─── SUPPLIED RECORDS ───
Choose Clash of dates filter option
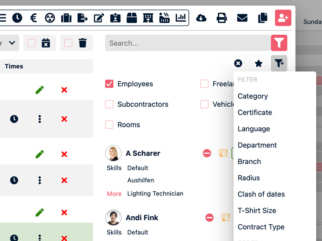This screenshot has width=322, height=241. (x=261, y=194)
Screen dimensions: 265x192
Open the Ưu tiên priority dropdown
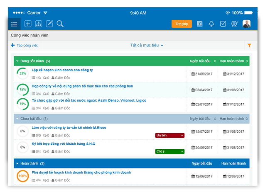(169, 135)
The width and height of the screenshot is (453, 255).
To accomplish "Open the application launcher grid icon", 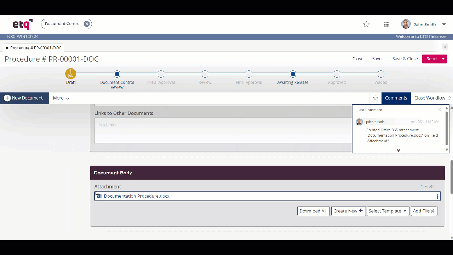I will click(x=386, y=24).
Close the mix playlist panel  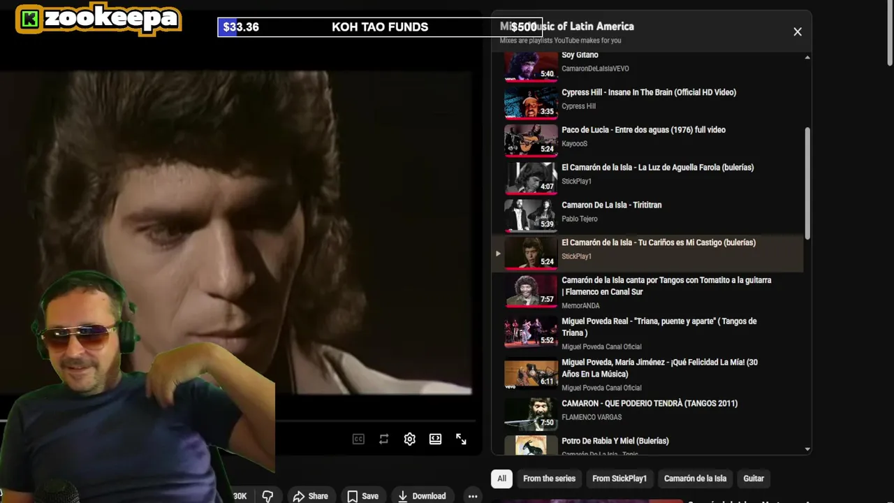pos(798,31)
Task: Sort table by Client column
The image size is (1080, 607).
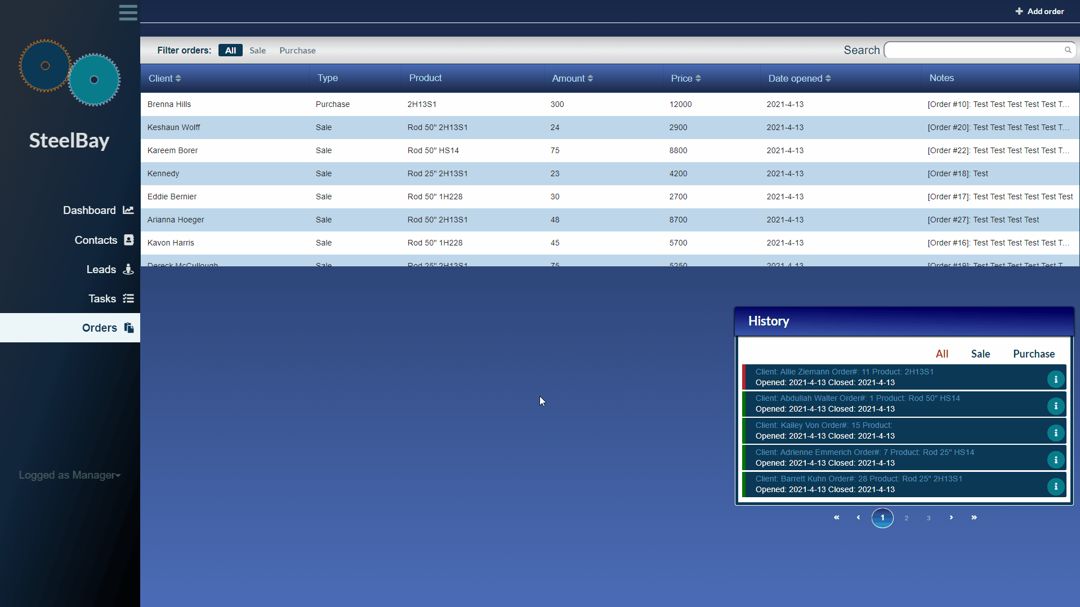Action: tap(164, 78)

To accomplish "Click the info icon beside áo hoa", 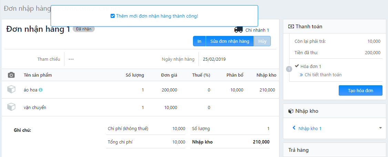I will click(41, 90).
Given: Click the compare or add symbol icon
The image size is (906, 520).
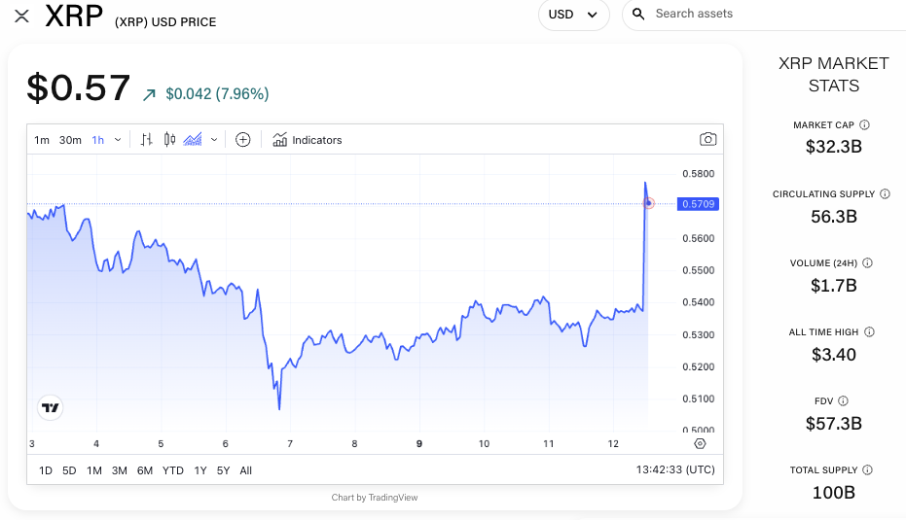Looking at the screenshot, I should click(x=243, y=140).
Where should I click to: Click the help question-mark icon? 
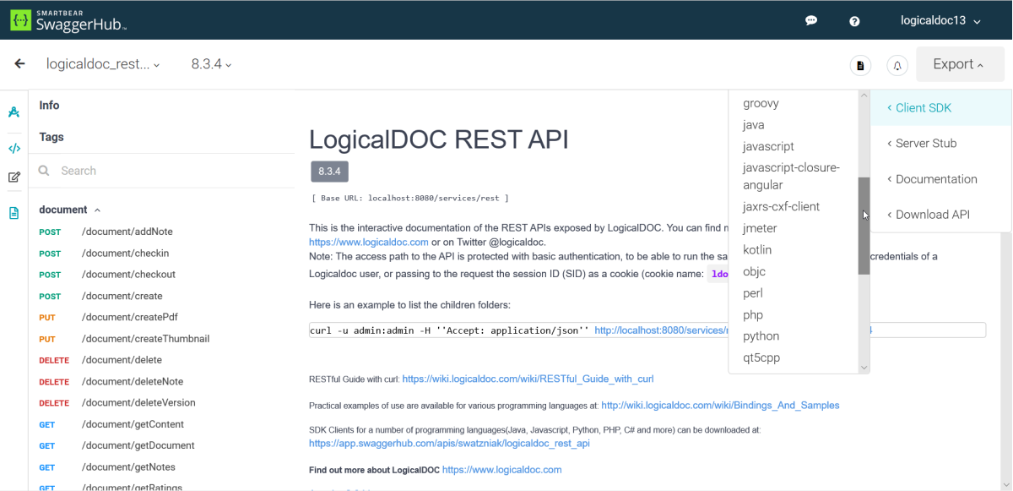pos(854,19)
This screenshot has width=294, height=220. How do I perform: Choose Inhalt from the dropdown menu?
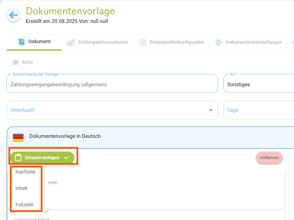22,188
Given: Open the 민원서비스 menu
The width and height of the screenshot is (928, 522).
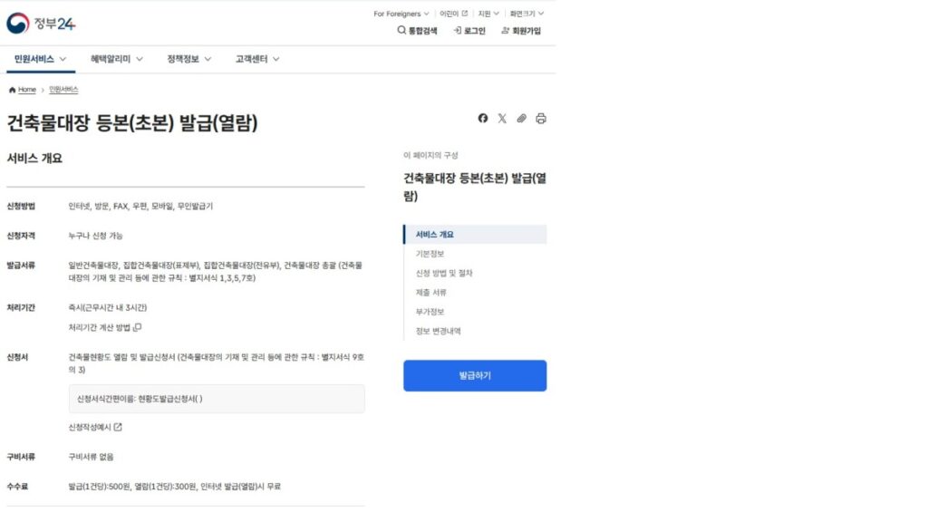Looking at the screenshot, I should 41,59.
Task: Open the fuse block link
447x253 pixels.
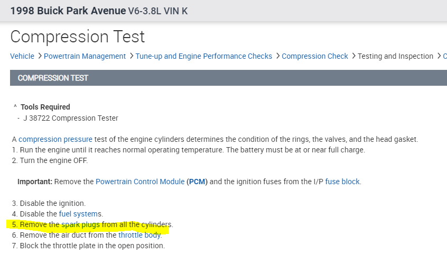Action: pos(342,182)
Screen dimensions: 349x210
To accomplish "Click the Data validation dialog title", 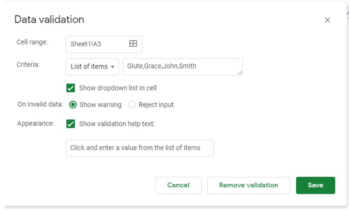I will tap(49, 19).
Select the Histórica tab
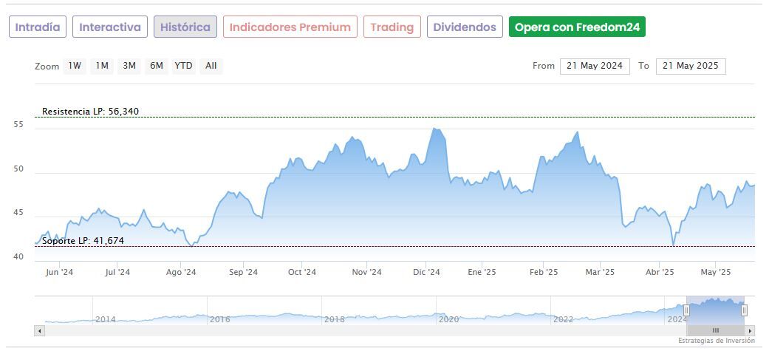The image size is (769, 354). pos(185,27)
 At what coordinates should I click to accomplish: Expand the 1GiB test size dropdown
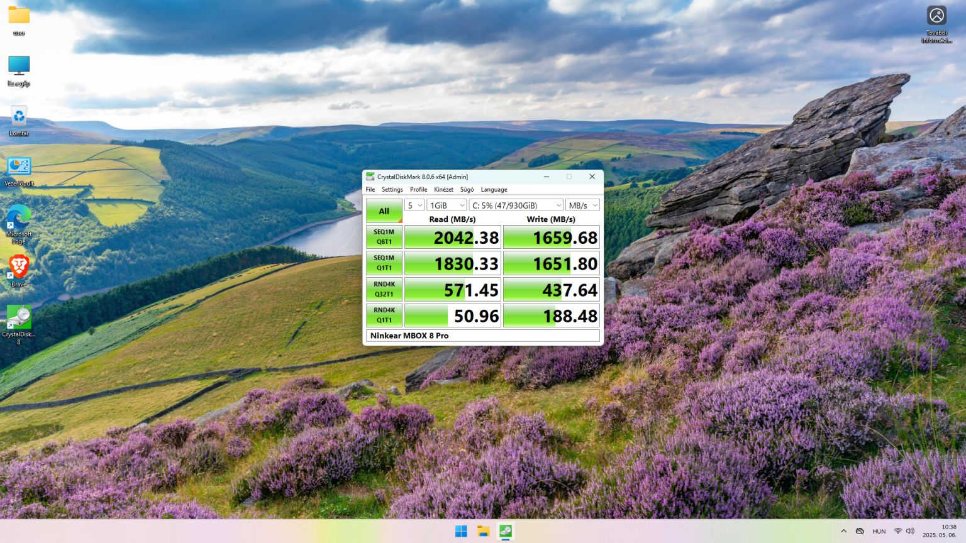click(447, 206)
───
WHAT YOU SHOULD DO ▸ Every line of the entries that includes "dimensions" must be copied into the answer.

ANSWER TO THE EXERCISE ▸
Screen dimensions: 265x192
Screen dimensions: 349x210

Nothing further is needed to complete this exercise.